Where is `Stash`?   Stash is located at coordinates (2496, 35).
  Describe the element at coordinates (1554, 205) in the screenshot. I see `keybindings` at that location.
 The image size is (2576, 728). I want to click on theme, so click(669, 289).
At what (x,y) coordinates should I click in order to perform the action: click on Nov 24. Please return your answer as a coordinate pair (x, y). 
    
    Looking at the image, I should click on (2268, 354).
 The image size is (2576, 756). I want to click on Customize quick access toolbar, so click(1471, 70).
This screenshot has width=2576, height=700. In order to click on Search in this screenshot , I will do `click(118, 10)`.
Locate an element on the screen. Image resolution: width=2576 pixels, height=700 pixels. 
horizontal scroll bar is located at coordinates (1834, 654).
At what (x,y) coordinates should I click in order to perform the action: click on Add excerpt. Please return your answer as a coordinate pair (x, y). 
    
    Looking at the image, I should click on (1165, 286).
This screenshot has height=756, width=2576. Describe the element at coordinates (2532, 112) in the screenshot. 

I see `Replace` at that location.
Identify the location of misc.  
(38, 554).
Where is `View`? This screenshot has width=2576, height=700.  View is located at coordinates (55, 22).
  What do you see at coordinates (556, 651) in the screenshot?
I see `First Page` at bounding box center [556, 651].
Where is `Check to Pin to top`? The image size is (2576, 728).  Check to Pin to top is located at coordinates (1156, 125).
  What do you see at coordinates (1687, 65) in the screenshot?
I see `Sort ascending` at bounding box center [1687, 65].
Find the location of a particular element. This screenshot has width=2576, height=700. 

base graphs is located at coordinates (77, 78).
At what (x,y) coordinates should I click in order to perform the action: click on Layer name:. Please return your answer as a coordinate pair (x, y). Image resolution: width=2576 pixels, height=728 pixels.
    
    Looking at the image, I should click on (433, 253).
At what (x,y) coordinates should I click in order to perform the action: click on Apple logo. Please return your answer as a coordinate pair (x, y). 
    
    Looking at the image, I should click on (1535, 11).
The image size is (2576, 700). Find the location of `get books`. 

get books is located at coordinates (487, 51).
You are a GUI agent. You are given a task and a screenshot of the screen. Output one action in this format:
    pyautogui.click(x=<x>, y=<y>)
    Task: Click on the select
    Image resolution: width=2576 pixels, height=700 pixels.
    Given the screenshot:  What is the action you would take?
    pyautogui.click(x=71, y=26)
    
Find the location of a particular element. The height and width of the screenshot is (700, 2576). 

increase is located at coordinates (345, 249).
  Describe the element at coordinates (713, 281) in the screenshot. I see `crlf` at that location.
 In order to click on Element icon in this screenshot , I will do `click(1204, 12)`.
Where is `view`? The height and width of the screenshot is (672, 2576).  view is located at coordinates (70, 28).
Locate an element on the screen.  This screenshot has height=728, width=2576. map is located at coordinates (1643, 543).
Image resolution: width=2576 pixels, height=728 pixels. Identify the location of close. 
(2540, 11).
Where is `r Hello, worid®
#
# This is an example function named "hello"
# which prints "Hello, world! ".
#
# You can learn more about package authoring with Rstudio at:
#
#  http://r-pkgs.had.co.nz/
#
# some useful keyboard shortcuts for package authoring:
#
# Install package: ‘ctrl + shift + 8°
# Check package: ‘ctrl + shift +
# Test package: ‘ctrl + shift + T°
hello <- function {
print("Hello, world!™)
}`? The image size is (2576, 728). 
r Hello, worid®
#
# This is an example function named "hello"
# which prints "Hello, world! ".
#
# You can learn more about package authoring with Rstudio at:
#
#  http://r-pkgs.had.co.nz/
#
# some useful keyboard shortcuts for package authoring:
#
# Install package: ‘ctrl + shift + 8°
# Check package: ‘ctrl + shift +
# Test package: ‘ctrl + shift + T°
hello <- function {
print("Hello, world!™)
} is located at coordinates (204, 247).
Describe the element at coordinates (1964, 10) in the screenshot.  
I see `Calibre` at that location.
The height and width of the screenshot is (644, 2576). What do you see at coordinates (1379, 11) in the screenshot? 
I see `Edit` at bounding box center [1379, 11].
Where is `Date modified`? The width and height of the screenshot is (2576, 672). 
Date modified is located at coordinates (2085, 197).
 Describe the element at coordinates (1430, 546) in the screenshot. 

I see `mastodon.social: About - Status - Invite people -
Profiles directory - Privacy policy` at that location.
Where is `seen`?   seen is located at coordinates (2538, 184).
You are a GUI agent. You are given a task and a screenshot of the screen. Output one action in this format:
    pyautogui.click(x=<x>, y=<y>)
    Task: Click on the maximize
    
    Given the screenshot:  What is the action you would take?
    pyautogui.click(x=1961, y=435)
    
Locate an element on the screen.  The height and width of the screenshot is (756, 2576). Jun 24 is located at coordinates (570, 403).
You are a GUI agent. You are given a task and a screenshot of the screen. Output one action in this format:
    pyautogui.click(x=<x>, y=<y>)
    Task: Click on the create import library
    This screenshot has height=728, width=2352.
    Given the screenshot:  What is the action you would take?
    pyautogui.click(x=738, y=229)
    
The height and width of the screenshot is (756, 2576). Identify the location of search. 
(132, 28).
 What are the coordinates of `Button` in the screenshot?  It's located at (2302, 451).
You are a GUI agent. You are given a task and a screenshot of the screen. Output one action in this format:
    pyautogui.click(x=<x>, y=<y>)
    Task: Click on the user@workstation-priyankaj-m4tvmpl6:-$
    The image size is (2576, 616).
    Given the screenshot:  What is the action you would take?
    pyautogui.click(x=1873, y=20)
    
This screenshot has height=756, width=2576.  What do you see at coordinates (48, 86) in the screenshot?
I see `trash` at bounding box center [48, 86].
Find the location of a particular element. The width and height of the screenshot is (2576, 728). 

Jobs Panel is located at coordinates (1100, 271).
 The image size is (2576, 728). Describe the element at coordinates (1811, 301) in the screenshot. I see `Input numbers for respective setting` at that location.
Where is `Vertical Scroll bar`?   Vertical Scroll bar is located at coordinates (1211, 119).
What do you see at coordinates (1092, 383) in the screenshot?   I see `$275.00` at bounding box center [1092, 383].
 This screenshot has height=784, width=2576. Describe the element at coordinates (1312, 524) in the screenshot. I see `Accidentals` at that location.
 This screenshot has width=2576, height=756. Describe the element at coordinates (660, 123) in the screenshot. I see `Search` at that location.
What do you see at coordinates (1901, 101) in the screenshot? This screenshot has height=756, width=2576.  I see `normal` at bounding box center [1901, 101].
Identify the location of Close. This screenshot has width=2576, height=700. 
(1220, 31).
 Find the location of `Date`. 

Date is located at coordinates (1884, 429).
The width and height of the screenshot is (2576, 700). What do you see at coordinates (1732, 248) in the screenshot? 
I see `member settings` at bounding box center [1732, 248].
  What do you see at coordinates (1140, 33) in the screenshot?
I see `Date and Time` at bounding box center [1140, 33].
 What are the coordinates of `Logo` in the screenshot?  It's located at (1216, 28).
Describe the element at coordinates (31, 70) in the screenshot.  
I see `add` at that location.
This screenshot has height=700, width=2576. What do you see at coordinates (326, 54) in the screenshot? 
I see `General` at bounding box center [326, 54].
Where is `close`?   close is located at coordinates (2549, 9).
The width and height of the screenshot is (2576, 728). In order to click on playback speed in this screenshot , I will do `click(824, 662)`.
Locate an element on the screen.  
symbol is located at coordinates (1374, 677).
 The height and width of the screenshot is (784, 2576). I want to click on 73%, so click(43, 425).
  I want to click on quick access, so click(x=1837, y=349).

+--

> [Exercise requirements]
Rewrite the listing above as a numbered list, one item per line, leaving out the blank lines.

> [The answer]
1. Where is `Stash`?   Stash is located at coordinates (2496, 35).
2.   Describe the element at coordinates (1554, 205) in the screenshot. I see `keybindings` at that location.
3.  The image size is (2576, 728). I want to click on theme, so click(669, 289).
4. At what (x,y) coordinates should I click in order to perform the action: click on Nov 24. Please return your answer as a coordinate pair (x, y). 
5.     Looking at the image, I should click on (2268, 354).
6.  The image size is (2576, 756). I want to click on Customize quick access toolbar, so click(1471, 70).
7. This screenshot has width=2576, height=700. In order to click on Search in this screenshot , I will do `click(118, 10)`.
8. Locate an element on the screen. Image resolution: width=2576 pixels, height=700 pixels. 
9. horizontal scroll bar is located at coordinates (1834, 654).
10. At what (x,y) coordinates should I click in order to perform the action: click on Add excerpt. Please return your answer as a coordinate pair (x, y). 
11.     Looking at the image, I should click on (1165, 286).
12. This screenshot has height=756, width=2576. Describe the element at coordinates (2532, 112) in the screenshot. 
13. I see `Replace` at that location.
14. Identify the location of misc.  
15. (38, 554).
16. Where is `View`? This screenshot has width=2576, height=700.  View is located at coordinates (55, 22).
17.   What do you see at coordinates (556, 651) in the screenshot?
18. I see `First Page` at bounding box center [556, 651].
19. Where is `Check to Pin to top`? The image size is (2576, 728).  Check to Pin to top is located at coordinates (1156, 125).
20.   What do you see at coordinates (1687, 65) in the screenshot?
21. I see `Sort ascending` at bounding box center [1687, 65].
22. Find the location of a particular element. This screenshot has width=2576, height=700. 
23. base graphs is located at coordinates (77, 78).
24. At what (x,y) coordinates should I click in order to perform the action: click on Layer name:. Please return your answer as a coordinate pair (x, y). Image resolution: width=2576 pixels, height=728 pixels.
25.     Looking at the image, I should click on (433, 253).
26. At what (x,y) coordinates should I click in order to perform the action: click on Apple logo. Please return your answer as a coordinate pair (x, y). 
27.     Looking at the image, I should click on (1535, 11).
28. The image size is (2576, 700). Find the location of `get books`. 
29. get books is located at coordinates (487, 51).
30. You are a GUI agent. You are given a task and a screenshot of the screen. Output one action in this format:
31.     pyautogui.click(x=<x>, y=<y>)
32.     Task: Click on the select
33.     Image resolution: width=2576 pixels, height=700 pixels.
34.     Given the screenshot:  What is the action you would take?
35.     pyautogui.click(x=71, y=26)
36. Find the location of a particular element. The height and width of the screenshot is (700, 2576). 
37. increase is located at coordinates (345, 249).
38.   Describe the element at coordinates (713, 281) in the screenshot. I see `crlf` at that location.
39.  In order to click on Element icon in this screenshot , I will do `click(1204, 12)`.
40. Where is `view`? The height and width of the screenshot is (672, 2576).  view is located at coordinates (70, 28).
41. Locate an element on the screen.  This screenshot has height=728, width=2576. map is located at coordinates (1643, 543).
42. Image resolution: width=2576 pixels, height=728 pixels. Identify the location of close. 
43. (2540, 11).
44. Where is `r Hello, worid®
45. #
46. # This is an example function named "hello"
47. # which prints "Hello, world! ".
48. #
49. # You can learn more about package authoring with Rstudio at:
50. #
51. #  http://r-pkgs.had.co.nz/
52. #
53. # some useful keyboard shortcuts for package authoring:
54. #
55. # Install package: ‘ctrl + shift + 8°
56. # Check package: ‘ctrl + shift +
57. # Test package: ‘ctrl + shift + T°
58. hello <- function {
59. print("Hello, world!™)
60. }`? The image size is (2576, 728). 
61. r Hello, worid®
62. #
63. # This is an example function named "hello"
64. # which prints "Hello, world! ".
65. #
66. # You can learn more about package authoring with Rstudio at:
67. #
68. #  http://r-pkgs.had.co.nz/
69. #
70. # some useful keyboard shortcuts for package authoring:
71. #
72. # Install package: ‘ctrl + shift + 8°
73. # Check package: ‘ctrl + shift +
74. # Test package: ‘ctrl + shift + T°
75. hello <- function {
76. print("Hello, world!™)
77. } is located at coordinates (204, 247).
78. Describe the element at coordinates (1964, 10) in the screenshot.  
79. I see `Calibre` at that location.
80. The height and width of the screenshot is (644, 2576). What do you see at coordinates (1379, 11) in the screenshot? 
81. I see `Edit` at bounding box center [1379, 11].
82. Where is `Date modified`? The width and height of the screenshot is (2576, 672). 
83. Date modified is located at coordinates (2085, 197).
84.  Describe the element at coordinates (1430, 546) in the screenshot. 
85. I see `mastodon.social: About - Status - Invite people -
86. Profiles directory - Privacy policy` at that location.
87. Where is `seen`?   seen is located at coordinates (2538, 184).
88. You are a GUI agent. You are given a task and a screenshot of the screen. Output one action in this format:
89.     pyautogui.click(x=<x>, y=<y>)
90.     Task: Click on the maximize
91.     Given the screenshot:  What is the action you would take?
92.     pyautogui.click(x=1961, y=435)
93. Locate an element on the screen.  The height and width of the screenshot is (756, 2576). Jun 24 is located at coordinates (570, 403).
94. You are a GUI agent. You are given a task and a screenshot of the screen. Output one action in this format:
95.     pyautogui.click(x=<x>, y=<y>)
96.     Task: Click on the create import library
97.     This screenshot has height=728, width=2352.
98.     Given the screenshot:  What is the action you would take?
99.     pyautogui.click(x=738, y=229)
100. The height and width of the screenshot is (756, 2576). Identify the location of search. 
101. (132, 28).
102.  What are the coordinates of `Button` in the screenshot?  It's located at (2302, 451).
103. You are a GUI agent. You are given a task and a screenshot of the screen. Output one action in this format:
104.     pyautogui.click(x=<x>, y=<y>)
105.     Task: Click on the user@workstation-priyankaj-m4tvmpl6:-$
106.     The image size is (2576, 616).
107.     Given the screenshot:  What is the action you would take?
108.     pyautogui.click(x=1873, y=20)
109. This screenshot has height=756, width=2576.  What do you see at coordinates (48, 86) in the screenshot?
110. I see `trash` at bounding box center [48, 86].
111. Find the location of a particular element. The width and height of the screenshot is (2576, 728). 
112. Jobs Panel is located at coordinates (1100, 271).
113.  The image size is (2576, 728). Describe the element at coordinates (1811, 301) in the screenshot. I see `Input numbers for respective setting` at that location.
114. Where is `Vertical Scroll bar`?   Vertical Scroll bar is located at coordinates (1211, 119).
115. What do you see at coordinates (1092, 383) in the screenshot?   I see `$275.00` at bounding box center [1092, 383].
116.  This screenshot has height=784, width=2576. Describe the element at coordinates (1312, 524) in the screenshot. I see `Accidentals` at that location.
117.  This screenshot has width=2576, height=756. Describe the element at coordinates (660, 123) in the screenshot. I see `Search` at that location.
118. What do you see at coordinates (1901, 101) in the screenshot? This screenshot has height=756, width=2576.  I see `normal` at bounding box center [1901, 101].
119. Identify the location of Close. This screenshot has width=2576, height=700. 
120. (1220, 31).
121.  Find the location of `Date`. 
122. Date is located at coordinates (1884, 429).
123. The width and height of the screenshot is (2576, 700). What do you see at coordinates (1732, 248) in the screenshot? 
124. I see `member settings` at bounding box center [1732, 248].
125.   What do you see at coordinates (1140, 33) in the screenshot?
126. I see `Date and Time` at bounding box center [1140, 33].
127.  What are the coordinates of `Logo` in the screenshot?  It's located at (1216, 28).
128. Describe the element at coordinates (31, 70) in the screenshot.  
129. I see `add` at that location.
130. This screenshot has height=700, width=2576. What do you see at coordinates (326, 54) in the screenshot? 
131. I see `General` at bounding box center [326, 54].
132. Where is `close`?   close is located at coordinates (2549, 9).
133. The width and height of the screenshot is (2576, 728). In order to click on playback speed in this screenshot , I will do `click(824, 662)`.
134. Locate an element on the screen.  
135. symbol is located at coordinates (1374, 677).
136.  The height and width of the screenshot is (784, 2576). I want to click on 73%, so click(43, 425).
137.   I want to click on quick access, so click(x=1837, y=349).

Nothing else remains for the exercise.